Work instruction
Extract only the lines running from the top of the entries to the line that holds "This screenshot has height=656, width=1296.". Include that line and omit the pictures.

★ ★ ★ ★ ★ ★ ★

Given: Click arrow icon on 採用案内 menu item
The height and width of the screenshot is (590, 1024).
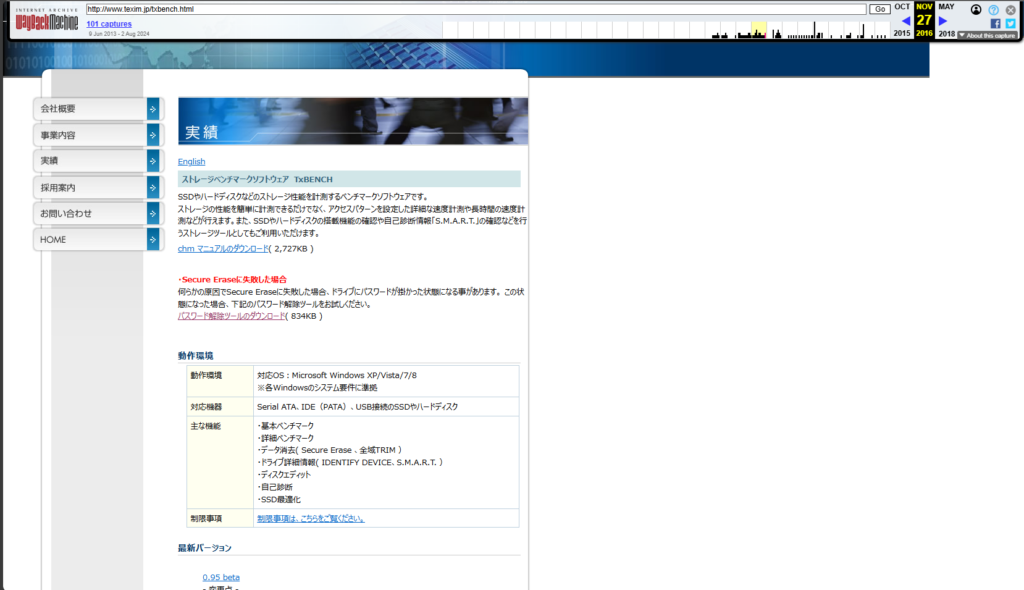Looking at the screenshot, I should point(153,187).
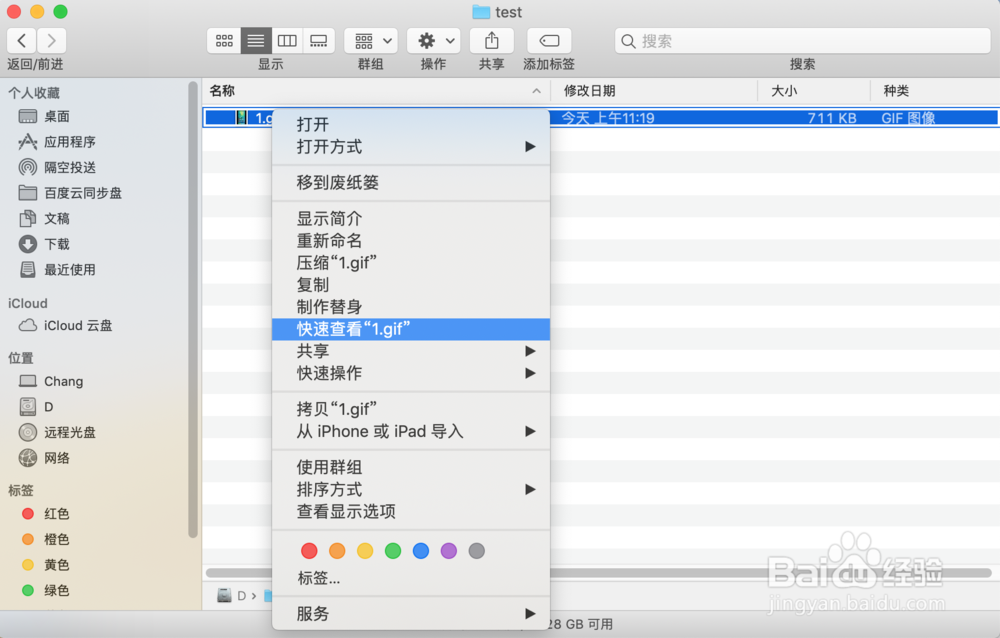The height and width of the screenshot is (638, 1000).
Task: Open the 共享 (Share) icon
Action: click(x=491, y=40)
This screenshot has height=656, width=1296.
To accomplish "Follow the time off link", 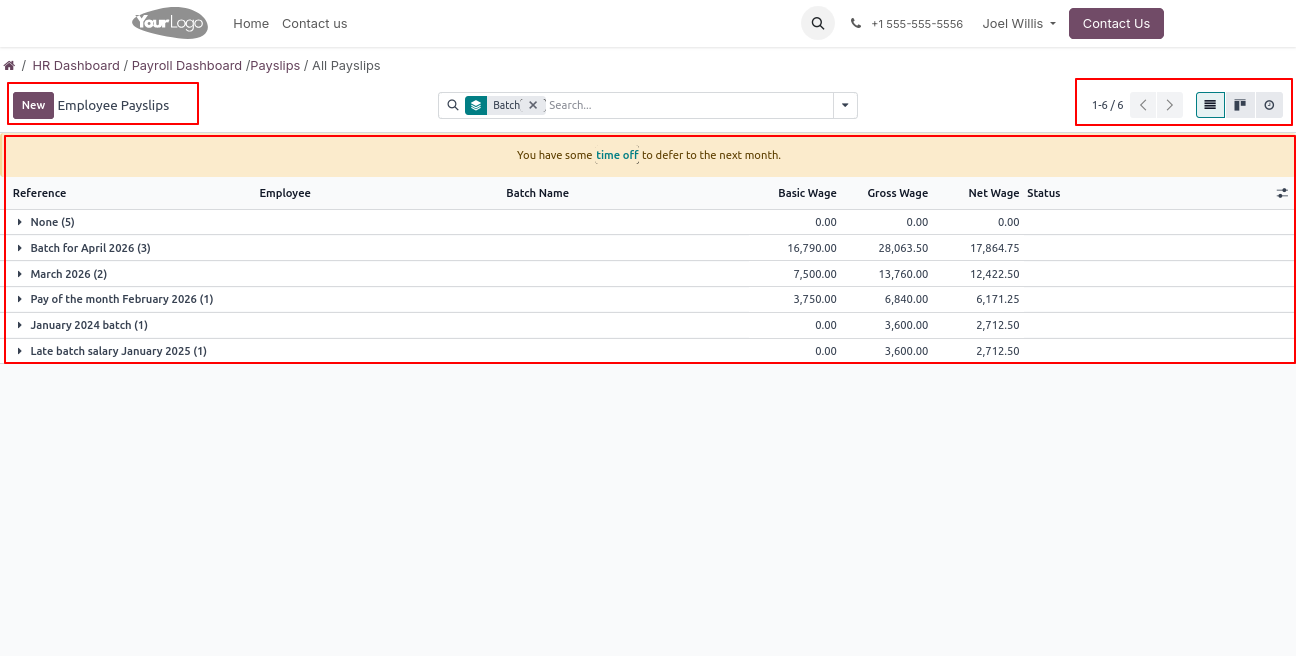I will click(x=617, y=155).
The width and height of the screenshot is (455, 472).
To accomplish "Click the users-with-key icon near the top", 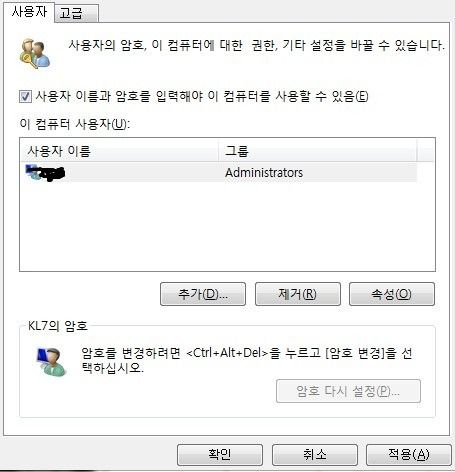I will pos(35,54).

★ ★ ★ ★ ★ ★ ★

Answer section
Given: Click arrow icon on 採用案内 menu item
The height and width of the screenshot is (590, 1024).
Looking at the screenshot, I should point(153,187).
The height and width of the screenshot is (638, 1000).
Task: Open the 共享 (Share) icon
Action: click(x=491, y=40)
This screenshot has height=656, width=1296.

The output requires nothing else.